# START OF Page excerpt
To protect AWS Lambda function, we should implement access control by resource policy. Also, instead of hard-coding sensitive data, use environment variable, SSM Parameter Store or AWS Secrets Manager.

To protect DynamoDB we should-

Use IAM roles to authenticate access to DynamoDB.
Use VPC Endpoint if we only need the access from within a VPC. In that case, we should add proper rules in network ACL and security group.
To store sensitive data, we should consider client side encryption. Also we can specify whether DynamoDB use AWS owned CMK (default) or an AWS managed CMK to encrypt user data.

To protect S3 we should-

Implement S3 bucket policy.
Implement S3 Access Control List.
Implement encryption at rest. There are three modes of server-side encryption - SSE-S3, SSE-C, SSE-KMS. Also, we can encrypt data at client side before sending to S3.
In the S3 bucket policy we can include encryption headers to deny uploading data without desired type of encryption. Also, we can deny S3 actions without SSL by condition.
Also, we can enable access logging for auditing purpose.

We can use AWS Web Application Firewall to protect resources.

We can use CloudFront distribution and AWS Shield Advanced to prevent DDoS attack.

As per Mr George Mao (Serverless specialist, AWS) the security best practices are-

Be aware to take advantage of AWS managed services to reduce the security burden.
Think about security end to end at each integration point in the distributed architecture.
Following the principle of least privilege, use narrowly scoped IAM permissions and roles to protect access to AWS services.
# END OF Page excerpt
# START OF Dataset extract
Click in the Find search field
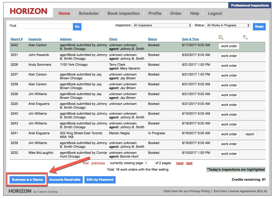The width and height of the screenshot is (275, 199). 44,26
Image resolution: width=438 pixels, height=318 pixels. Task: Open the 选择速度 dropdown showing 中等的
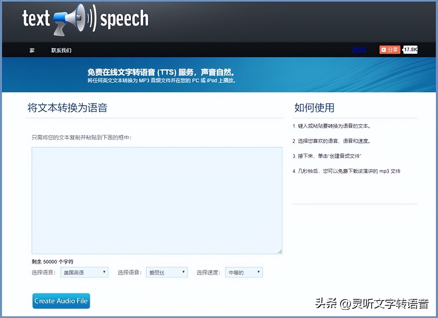(x=244, y=272)
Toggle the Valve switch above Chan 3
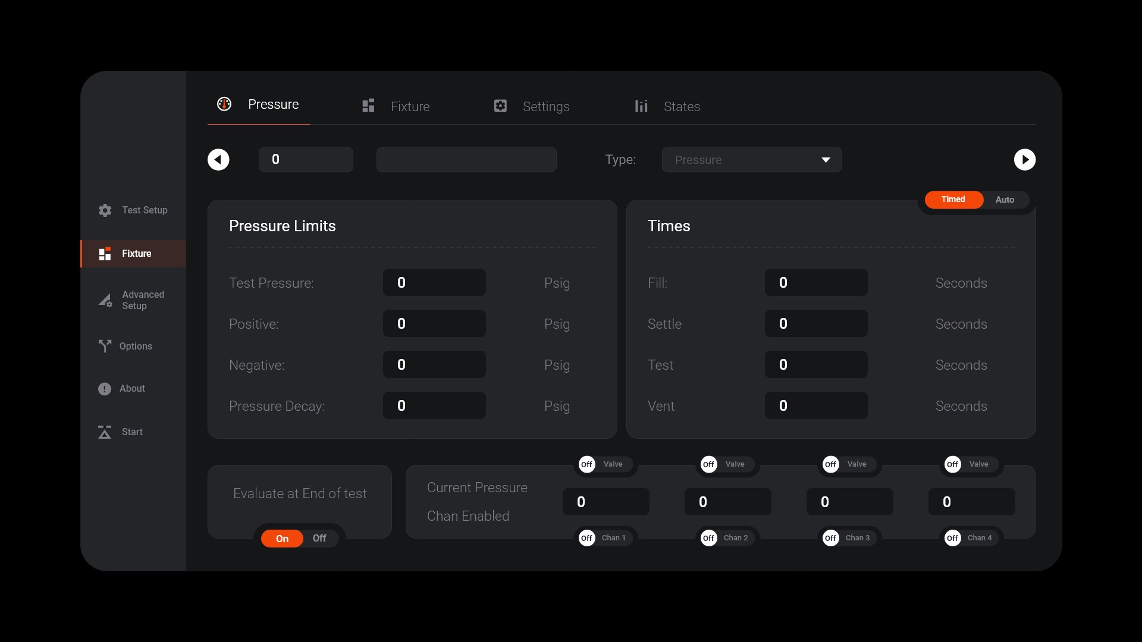The height and width of the screenshot is (642, 1142). [x=830, y=464]
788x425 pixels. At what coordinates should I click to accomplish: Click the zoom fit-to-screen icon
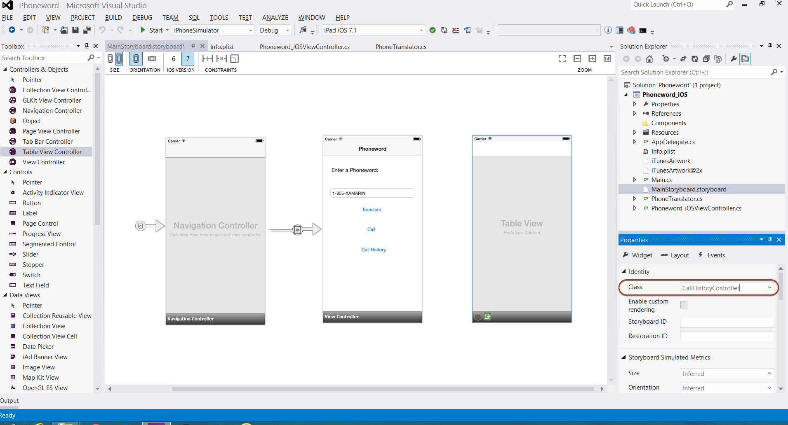pos(562,59)
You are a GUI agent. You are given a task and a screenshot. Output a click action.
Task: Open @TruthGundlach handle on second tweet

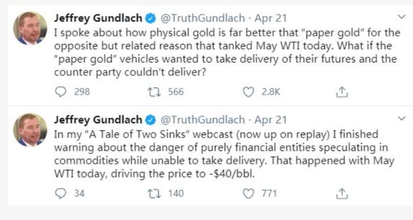202,120
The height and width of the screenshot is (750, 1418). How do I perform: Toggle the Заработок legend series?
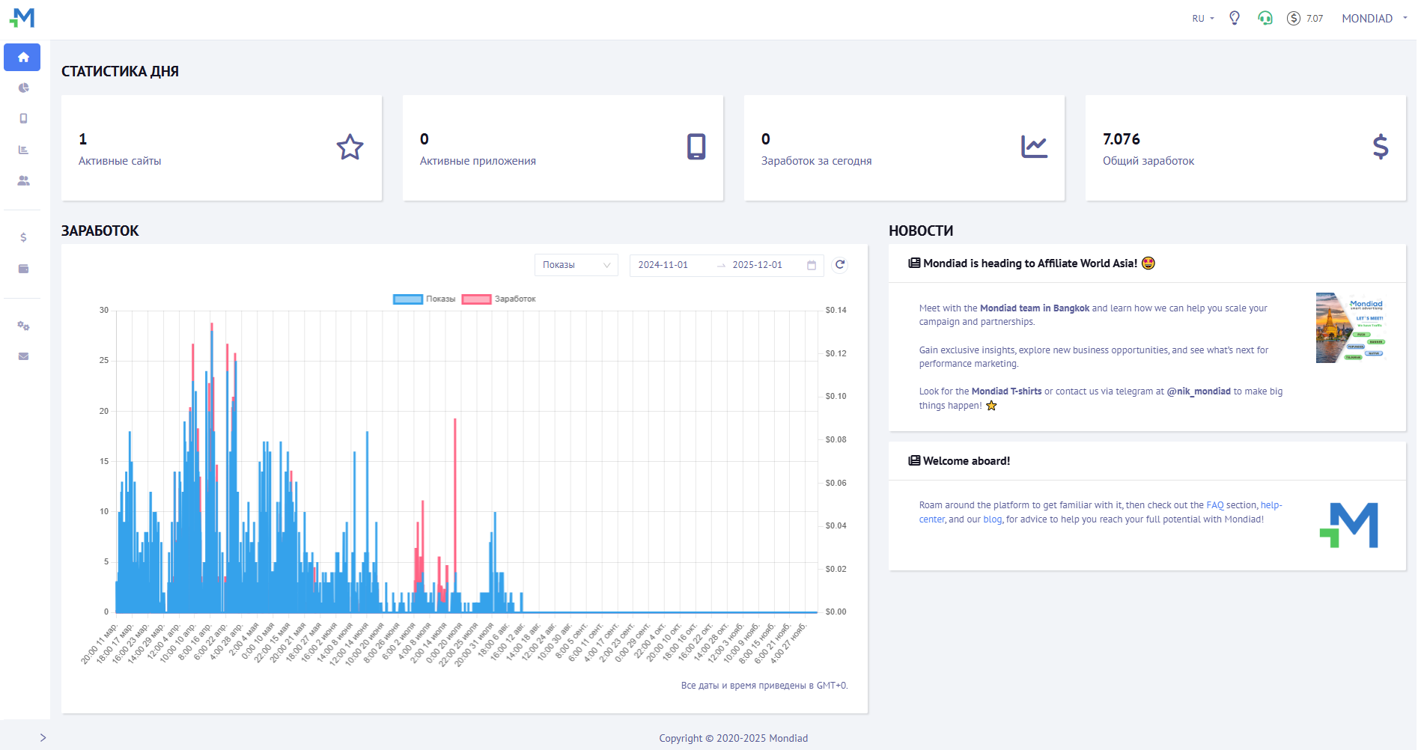(x=499, y=299)
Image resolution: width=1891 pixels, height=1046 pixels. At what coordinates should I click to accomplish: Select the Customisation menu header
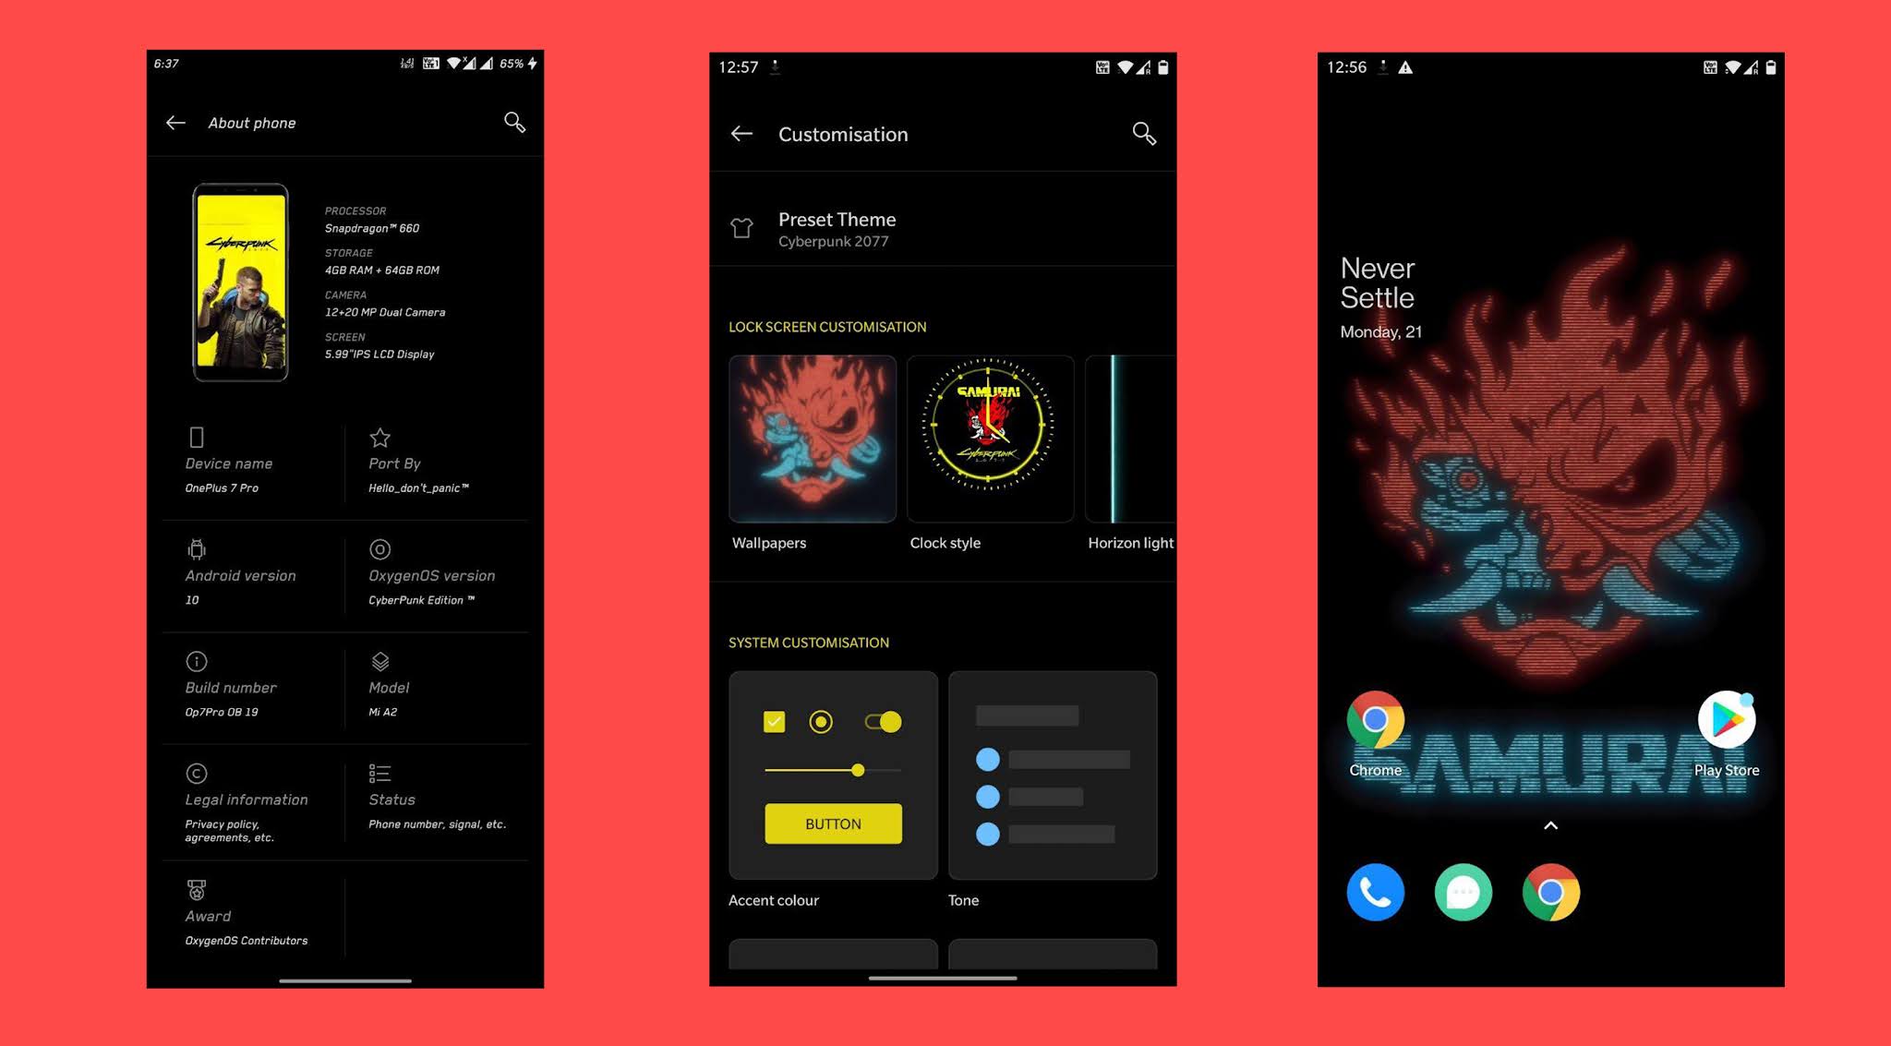click(844, 134)
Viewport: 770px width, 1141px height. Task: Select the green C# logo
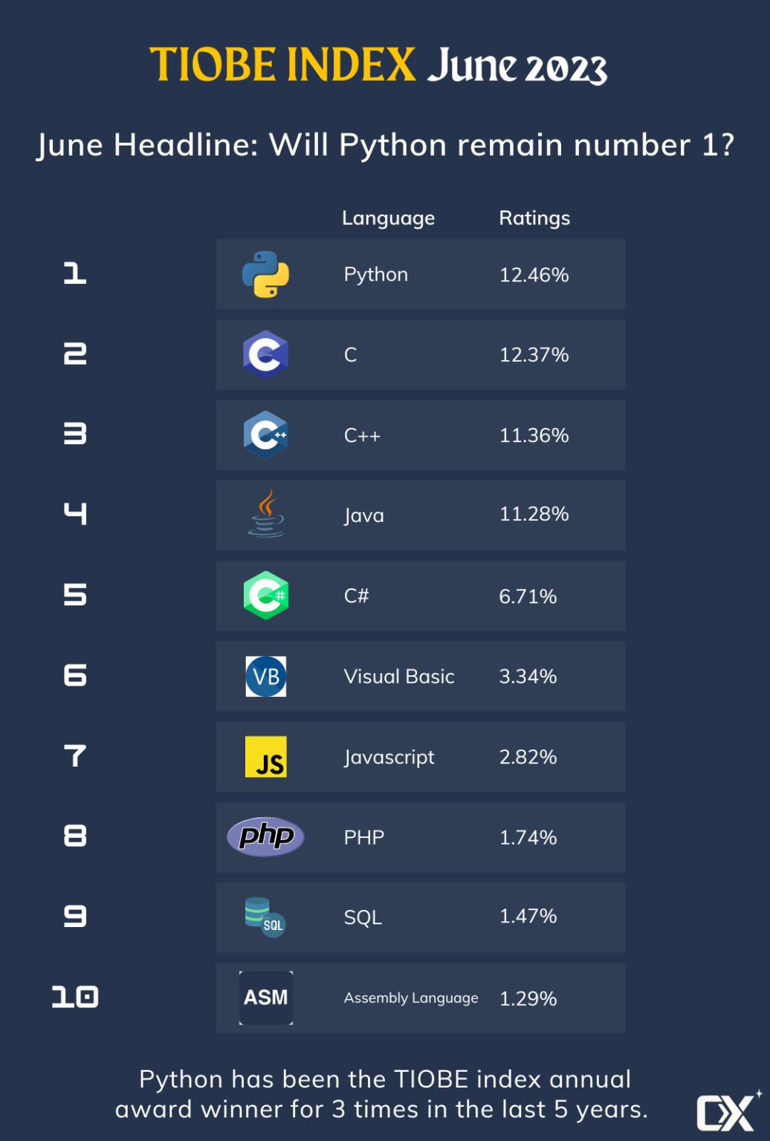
# END OF Dataset extract
> [Your tasks]:
1: List the three modes of server-side encryption for S3 that the security best practices excerpt names.
2: Reproduce the records starting at the line that contains "You are a GUI" and ending at the end of the records, requests included. Multiply every coordinate in the answers by 0.95 and round to whole numbers, halves up. Omit the pictures.

> [Responses for each task]:
1: SSE-S3, SSE-C, SSE-KMS

2:
You are a GUI agent. You are given a task and a screenshot. Output a click action.
Task: Open @TruthGundlach handle on second tweet

192,114
The height and width of the screenshot is (750, 1418). How do I perform: Toggle the Заработок legend series?
(x=474, y=284)
Image resolution: width=1891 pixels, height=1046 pixels. At what coordinates should I click to accomplish: Select the Customisation menu header
click(802, 127)
Viewport: 770px width, 1141px height. Task: Select the green C# logo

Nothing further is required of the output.